Pre-germinated brown rice alleviates non-alcoholic fatty liver disease induced by high fructose and high fat intake in rat

Abstract

In past researches, we had been proved the action mechanism of pre-germinated brown rice (PGBR) to treat metabolic syndrome and diabetes mellitus. This study was to investigate the protective effect of PGBR in high fructose and high fat-induced non-alcoholic fatty liver disease (NAFLD) in rodents. WKY rats were divided into: Control group was fed normal drinking water and diet; FLD group was fed 10% high-fructose-water (HFW) and high-fat-diet (HFD); PGBR group was given HFW, and HFD mixed PGBR. After four weeks, the body, hepatic and cardiac weight gains of FLD group had significant increases than that of Control group. The enhanced blood pressure and heart rate, hypertriglyceridemia, hyperuricemia, and higher liver function index (GPT levels) were observed; meanwhile, the IL-6 and TNF-α levels of serum, and TG level of liver were also elevated in FLD group. The related protein expressions of lipid synthesis, inflammation, cardiac fibrosis, and hypertrophy were deteriorated by HFW/HFD. However, in treatment group, PGBR decreased all above influenced parameters, additionally GOT; and related protein expressions. PGBR treated HFW/HFD-induced NAFLD and cardiac complications might be via improving lipid homeostasis, and inhibiting inflammation. Together, PGBR could be used as a healthy food for controlling NAFLD and its' cardiac dysfunction.
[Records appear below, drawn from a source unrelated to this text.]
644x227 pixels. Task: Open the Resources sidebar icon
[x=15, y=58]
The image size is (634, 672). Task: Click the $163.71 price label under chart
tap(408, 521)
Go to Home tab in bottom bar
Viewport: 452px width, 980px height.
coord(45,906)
Keywords: NAFLD; PGBR; cardiac fibrosis and hypertrophy; inflammation.

Fig. 1.

The effects of PGBR on the fructose metabolism and lipid synthesis pathway in liver from NAFLD WKY. (A) Representative western blot images of protein bands. (B) Analysis of protein band density ratios after normalization against β-actin. Values are represented as means ± SD (n = 8). *p<0.05 (compared to Control group), ‍^#p<0.05 (compared to FLD group).

Fig. 2.

The effects of PGBR on the inflammatory signaling and antioxidant enzymes in liver from NAFLD WKY. (A) Representative western blot images of protein bands. (B) Analysis of protein band density ratios after normalization against β-actin. Values are represented as means ± SD (n = 8). *p<0.05 (compared to Control group), ‍^#p<0.05 (compared to FLD group).

Fig. 3.

The effects of PGBR on the inflammatory signaling in heart from NAFLD WKY. (A) Representative western blot images of protein bands. (B) Analysis of protein band density ratios after normalization against β-actin. Values are represented as means ± SD. (n = 8). *p<0.05 (compared to Control group), ‍^#p<0.05 (compared to FLD group).

Fig. 4.

The effects of PGBR on aberrant cardiac hypertrophy and fibrosis markers in heart from NAFLD WKY. (A) Representative western blot images of protein bands. (B) Analysis of protein bands density ratio after normalization against β-actin. Values are represented as means ± SD (n = 8). *p<0.05 (compared to control group), ‍^#p<0.05 (compared to DM group).

Fig. 5.

Hypothetical mechanisms of PGBR in high fructose/high fat intake-induced non-alcoholic fatty liver disease (NAFLD). The action mechanisms of PGBR ameliorating the metabolism of fructose and the biosynthesis of lipids, expression of PPARs and inflammation. Taken together, PGBR was able to ameliorate hypertriglyceridemia, hyperuricemia, liver function index, hepatic weight gain; and improved blood pressure and heart rate enhancement, cardiac hypertrophy and fibrosis, cardiac weight gain.